Exercise objective
Please transcribe the listing below in full and word for word, without its pictures.

Material supplied
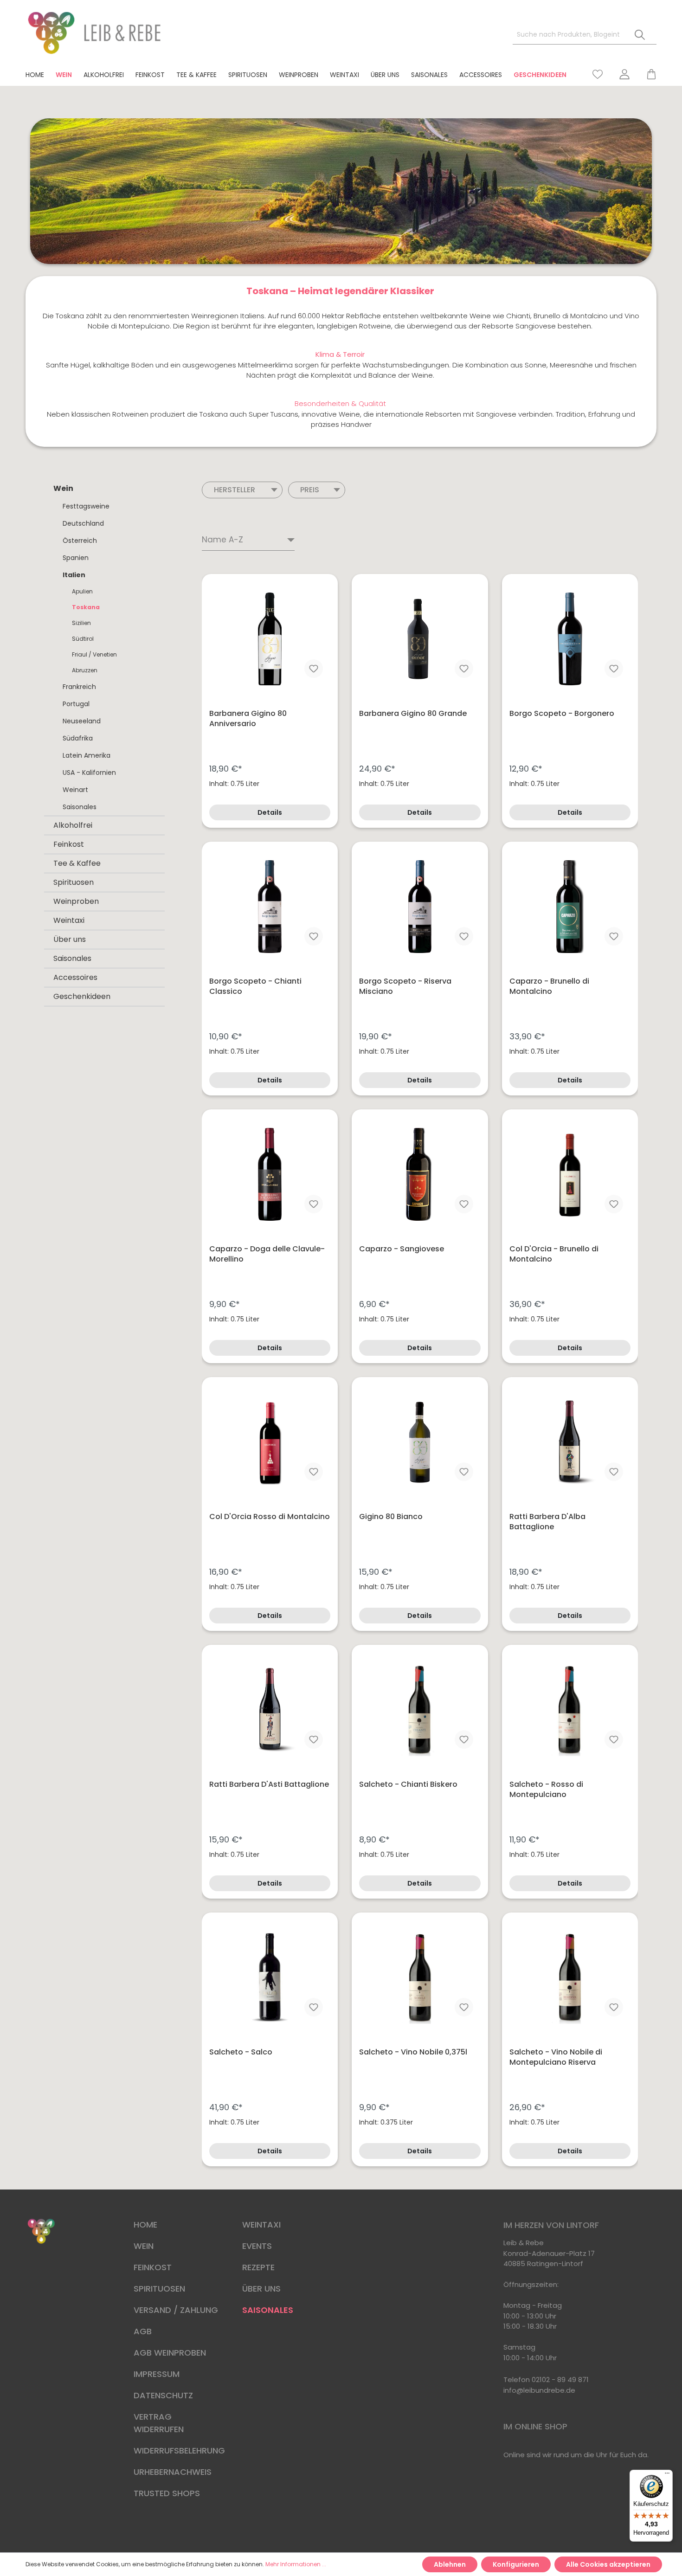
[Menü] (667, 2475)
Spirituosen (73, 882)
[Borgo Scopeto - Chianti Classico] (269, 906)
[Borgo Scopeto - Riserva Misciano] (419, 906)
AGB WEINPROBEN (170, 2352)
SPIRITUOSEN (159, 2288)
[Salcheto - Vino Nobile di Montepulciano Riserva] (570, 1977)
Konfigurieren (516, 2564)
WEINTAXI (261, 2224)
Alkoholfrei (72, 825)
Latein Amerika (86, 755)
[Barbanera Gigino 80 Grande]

Solution
[Menü] (667, 2475)
Spirituosen (73, 882)
[Borgo Scopeto - Chianti Classico] (269, 906)
[Borgo Scopeto - Riserva Misciano] (419, 906)
AGB WEINPROBEN (170, 2352)
SPIRITUOSEN (159, 2288)
[Salcheto - Vino Nobile di Montepulciano Riserva] (570, 1977)
Konfigurieren (516, 2564)
WEINTAXI (261, 2224)
Alkoholfrei (72, 825)
Latein Amerika (86, 755)
[Barbanera Gigino 80 Grande]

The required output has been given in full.